For a better understanding of what is going on and what the Bush Administration is doing I suggest reading David Pryce-Jones book “The Closed Circle” and Bernard Lewis’ two latest books “What Went Wrong” and “The Crisis of Islam”.
We ought to have done what we are now trying back in 1991 but the Bush 41 administration refused to out of excessive respect for multilateralism, the limitations of the UN resolution to just liberating Kuwait, the opinions of many countries which did not like the idea of a ruler being overthrown for being an enemy of the US (cuts too close to the bone), stability in the Middle East, and most of the other nonsensical arguments used against the Iraq Campaign. Consequently we had to do the fighting all over again in less favorable conditions after 12 years of futilly trying to hold Saddam to his responsibilities under the armistice agreement of 1991 and the UN resolutions. If you like the UN shouldn’t you want to see mandatory UNSC resolutions enforced? If we had freed Iraq in 1991 we might have shortcircuited Al Qaeda and be far advanced on the road to responsible, consensual government in the Middle East now. Now is the time to finish the job.

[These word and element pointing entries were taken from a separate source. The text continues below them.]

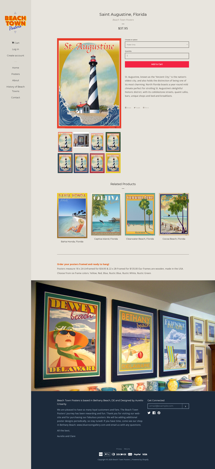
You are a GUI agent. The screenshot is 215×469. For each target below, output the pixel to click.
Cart (16, 43)
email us (115, 424)
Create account (15, 55)
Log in (15, 49)
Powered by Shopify (140, 459)
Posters (15, 74)
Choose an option (131, 40)
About (15, 80)
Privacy (119, 449)
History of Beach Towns (15, 89)
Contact (15, 97)
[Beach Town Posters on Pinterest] (159, 413)
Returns (127, 449)
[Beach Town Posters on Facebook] (154, 413)
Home (15, 67)
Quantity (128, 51)
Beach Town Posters (123, 19)
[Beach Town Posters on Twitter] (149, 413)
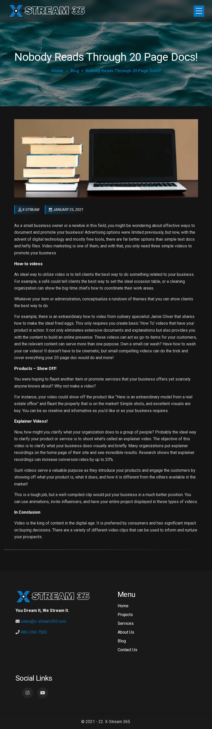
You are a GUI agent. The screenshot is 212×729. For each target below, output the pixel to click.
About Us (126, 632)
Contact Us (127, 649)
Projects (125, 614)
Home (57, 70)
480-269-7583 (34, 632)
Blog (74, 70)
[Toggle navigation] (199, 11)
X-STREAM (30, 210)
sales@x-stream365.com (43, 621)
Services (126, 623)
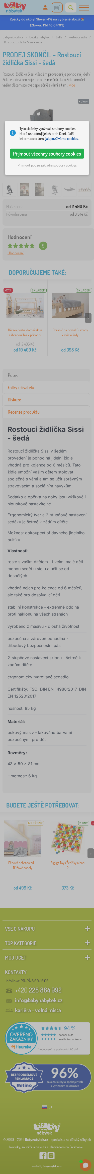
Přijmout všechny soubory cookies (47, 153)
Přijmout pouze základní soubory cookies (47, 165)
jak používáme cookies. (62, 138)
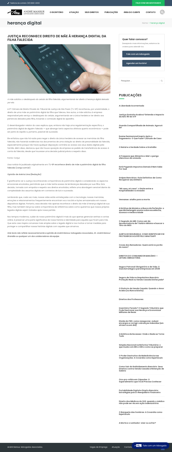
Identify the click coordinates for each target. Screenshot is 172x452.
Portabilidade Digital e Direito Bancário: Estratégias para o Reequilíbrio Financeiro (140, 391)
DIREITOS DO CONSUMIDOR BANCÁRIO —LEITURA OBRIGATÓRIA (138, 257)
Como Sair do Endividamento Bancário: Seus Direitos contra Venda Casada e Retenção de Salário (141, 368)
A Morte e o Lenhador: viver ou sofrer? (137, 423)
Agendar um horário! (136, 63)
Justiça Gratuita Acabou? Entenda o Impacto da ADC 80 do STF (141, 115)
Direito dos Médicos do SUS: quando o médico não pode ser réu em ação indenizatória (141, 402)
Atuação (74, 12)
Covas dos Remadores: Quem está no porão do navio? (141, 246)
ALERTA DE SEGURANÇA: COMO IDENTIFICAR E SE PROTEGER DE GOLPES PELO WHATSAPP (141, 235)
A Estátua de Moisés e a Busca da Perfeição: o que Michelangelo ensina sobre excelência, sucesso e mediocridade (141, 210)
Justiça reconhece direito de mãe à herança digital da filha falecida (56, 38)
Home (145, 23)
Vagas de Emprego (99, 447)
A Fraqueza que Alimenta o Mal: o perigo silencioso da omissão (139, 157)
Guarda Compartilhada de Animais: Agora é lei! (140, 126)
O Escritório (56, 12)
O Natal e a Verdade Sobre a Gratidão (138, 147)
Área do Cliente (132, 12)
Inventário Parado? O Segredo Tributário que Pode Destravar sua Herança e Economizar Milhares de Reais (141, 310)
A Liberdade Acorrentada (131, 105)
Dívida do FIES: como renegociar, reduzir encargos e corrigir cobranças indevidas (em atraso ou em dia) (141, 323)
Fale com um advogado (148, 3)
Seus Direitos (92, 12)
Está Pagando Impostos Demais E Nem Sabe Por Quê (140, 167)
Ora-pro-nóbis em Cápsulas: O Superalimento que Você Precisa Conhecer (140, 380)
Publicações (111, 12)
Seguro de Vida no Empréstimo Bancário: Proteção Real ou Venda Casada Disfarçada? (141, 278)
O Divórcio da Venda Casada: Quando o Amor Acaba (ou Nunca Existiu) (141, 289)
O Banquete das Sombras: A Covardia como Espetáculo (140, 413)
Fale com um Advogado (138, 54)
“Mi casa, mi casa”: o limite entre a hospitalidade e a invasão (136, 189)
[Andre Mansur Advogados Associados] (26, 12)
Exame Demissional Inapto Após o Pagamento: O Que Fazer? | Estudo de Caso (140, 137)
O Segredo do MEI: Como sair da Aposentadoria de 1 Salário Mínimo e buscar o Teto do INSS (141, 223)
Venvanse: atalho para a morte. (134, 199)
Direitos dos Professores (131, 299)
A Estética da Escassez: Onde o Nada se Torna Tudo (141, 335)
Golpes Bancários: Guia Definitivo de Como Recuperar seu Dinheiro (140, 178)
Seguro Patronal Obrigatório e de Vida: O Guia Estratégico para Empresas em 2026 (139, 267)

Fair enough. It’s an argument, albeit not one that is very persuasive to me. Perhaps more importantly, it is certainly not the one that was publicly advanced by the Bush administration as its primary reason for going into Iraq.
It is difficult for me to understand the connection between a group of primarily Saudi radicals whose group was based in Afghanistan and the admittedly despotic and brutal government of Iraq. For some reason, Bush seems to have really, really wanted there to be a connection, but that does not mean that there was one. I cannot quarrel with the notion that Saddam was a brutal thug and that the Iraqis he persecuted are probably better off without him. But I think it is quite a stretch to say that he posed a serious threat to America, and that we were therefore justified in asking hundreds of Americans to sacrifice their lives to deal with him.
And this notion that once democracy is established in Iraq, other totalitarian regimes in the Middle East will fall like dominos as its spreads inexorably throughout the region…where have I heard that theory before?